C’est un roman qui frôle le fantastique, un peu à la manière de Borges qui admirait beaucoup Perutz. Le ton est parfois très malicieux, ainsi lorsque George Friedrich Amberg, personnage principal, attend impatiemment une jeune femme. « …Eh oui ! Le temps chausse deux paires de chaussures différentes, poursuivit le fantôme. Avec l’une, il boite, avec l’autre, il fait des bonds. Et aujourd’hui, dans cette pièce, le temps a chaussé ses chaussures de boiteux, il ne veut pas passer ».

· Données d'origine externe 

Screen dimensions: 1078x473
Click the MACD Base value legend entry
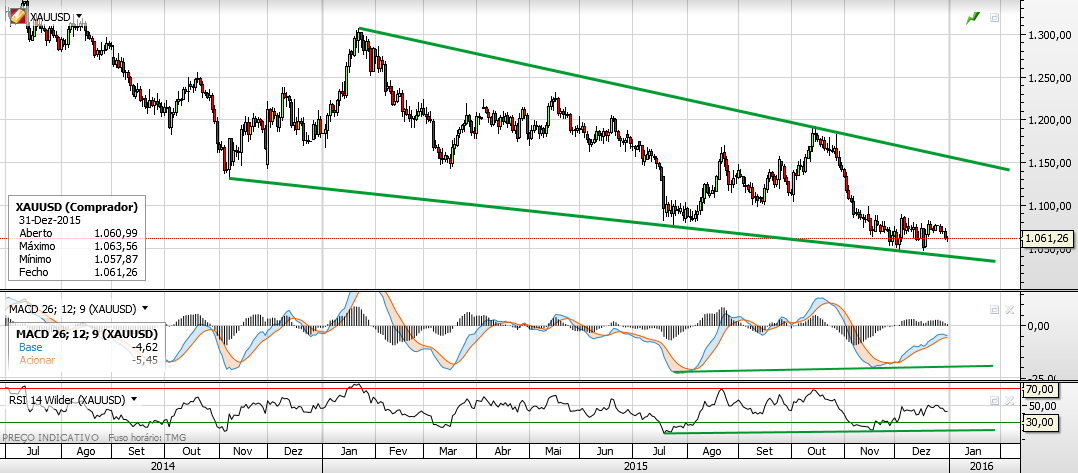click(x=30, y=346)
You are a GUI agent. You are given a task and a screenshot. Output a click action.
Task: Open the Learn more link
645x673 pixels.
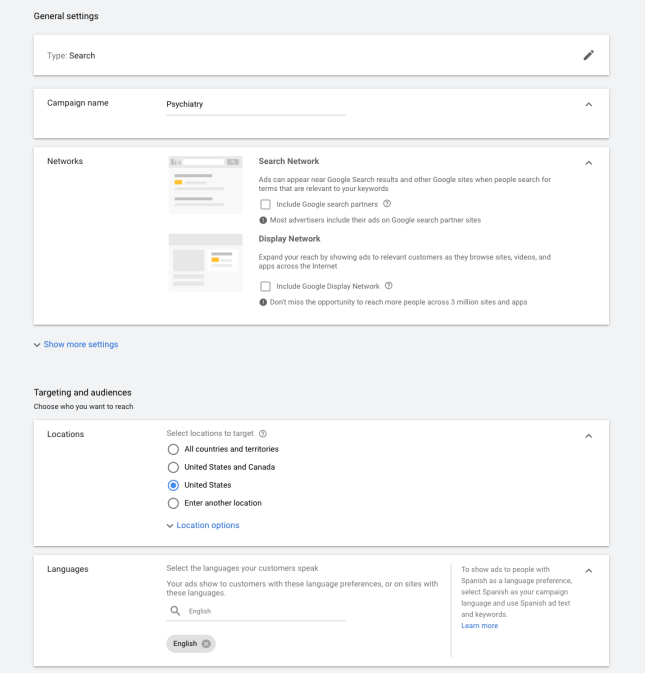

Un jeune médecin se réveille dans un lit d’hôpital, il se souvient d’évènements passés que personne n’accrédite. « (…) j’avais l’impression de ne plus être là, d’être couché dans un lit d’hôpital quelconque ; c’était une sensation très concrète, je sentais quelque chose d’humide et de chaud sur le front et dans la nuque, et j’essayais de m’en saisir, mais soudain, je ne parvins plus à bouger le bras et j’entendis les pas feutrés de l’infirmière. Il semble qu’à ce moment là, j’ai eu pour la première fois la vision de l’état dans lequel j’allais me trouver à la fin de toutes ces aventures ».